Re: Huge join performance issue

2013-04-04 Thread Nitin Pawar
you dont really need subqueries to join the tables which have common
columns. Its an additional overhead
best way to filter your data and speed up your data processing is how you
layout your data
When you have larger table I will use partitioning and bucketing to trim
down the data and improve the performances over joins

distribute by is mainly used when you have your custom map reduce scripts
and you want to use transform functionality in hive. I have not used it a
lot so not sure on that part. also its helpful to write where clauses in
join statements to reduce the dataset you want to join.

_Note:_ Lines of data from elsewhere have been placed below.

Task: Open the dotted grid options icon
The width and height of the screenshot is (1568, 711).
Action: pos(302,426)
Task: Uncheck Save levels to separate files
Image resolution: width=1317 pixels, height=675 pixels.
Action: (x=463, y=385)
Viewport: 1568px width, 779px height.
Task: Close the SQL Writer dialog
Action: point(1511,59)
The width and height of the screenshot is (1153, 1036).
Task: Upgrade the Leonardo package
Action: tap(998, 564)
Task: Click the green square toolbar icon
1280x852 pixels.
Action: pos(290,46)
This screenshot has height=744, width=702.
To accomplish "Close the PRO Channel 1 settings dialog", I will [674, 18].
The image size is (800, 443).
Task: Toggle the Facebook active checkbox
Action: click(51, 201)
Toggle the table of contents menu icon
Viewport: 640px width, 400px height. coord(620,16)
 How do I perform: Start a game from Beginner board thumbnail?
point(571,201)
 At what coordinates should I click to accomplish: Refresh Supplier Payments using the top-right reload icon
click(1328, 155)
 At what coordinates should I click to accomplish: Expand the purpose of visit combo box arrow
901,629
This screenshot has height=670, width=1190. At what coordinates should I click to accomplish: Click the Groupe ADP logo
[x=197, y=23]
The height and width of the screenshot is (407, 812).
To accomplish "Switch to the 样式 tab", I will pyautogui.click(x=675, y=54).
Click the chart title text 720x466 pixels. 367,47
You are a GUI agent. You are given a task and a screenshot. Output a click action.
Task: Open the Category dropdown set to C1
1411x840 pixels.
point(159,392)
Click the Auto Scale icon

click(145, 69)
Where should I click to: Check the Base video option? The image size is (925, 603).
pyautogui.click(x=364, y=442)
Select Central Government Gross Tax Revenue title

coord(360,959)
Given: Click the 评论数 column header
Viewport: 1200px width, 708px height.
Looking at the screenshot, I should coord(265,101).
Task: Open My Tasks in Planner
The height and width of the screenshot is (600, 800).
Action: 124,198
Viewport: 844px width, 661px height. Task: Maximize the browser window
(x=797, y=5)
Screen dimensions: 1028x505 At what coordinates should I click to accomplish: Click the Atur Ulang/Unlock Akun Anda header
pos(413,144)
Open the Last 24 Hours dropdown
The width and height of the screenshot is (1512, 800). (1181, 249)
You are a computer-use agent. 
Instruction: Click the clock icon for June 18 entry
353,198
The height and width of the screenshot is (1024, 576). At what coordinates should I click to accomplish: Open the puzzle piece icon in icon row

On Thu, Apr 4, 2013 at 5:53 PM, Gabi D gabi...@gmail.com wrote:

 Hi all,
 I have two tables I need to join and then summarize.
 They are both huge (about 1B rows each, in the relevant partitions) and
 the query runs for over 2 hours creating 5T intermediate data.

 The current query looks like this:

 select t1.b,t1.c,t2.d,t2.e, count(*)
 from (select a,b,cfrom table baseTB1 where ... ) t1  -- filter by
 partition as well
   join
 (select a,d,e from baseTB2 where ...) t2-- filter by partition
 as well
 on t1.a=t2.a
 group by t1.b,t1.c,t2.d,t2.e


 two questions:
 1. would joining baseTB1 and baseTB2 directly (instead of subqueries) be
 better in any way?
   (I know subqueries cause a lot of writes of the intermediate
 data but we also understand it's best to filter down the data that is being
 joined, which is more correct?)
 2. can I use 'distribute by ' and/or 'sort by' in some way that would help
 this? my understanding at the moment is that the problem lies in the fact
 that the reduces are on column a while the group by is on column b ...

 Any thoughts would be appreciated.




-- 
Nitin Pawar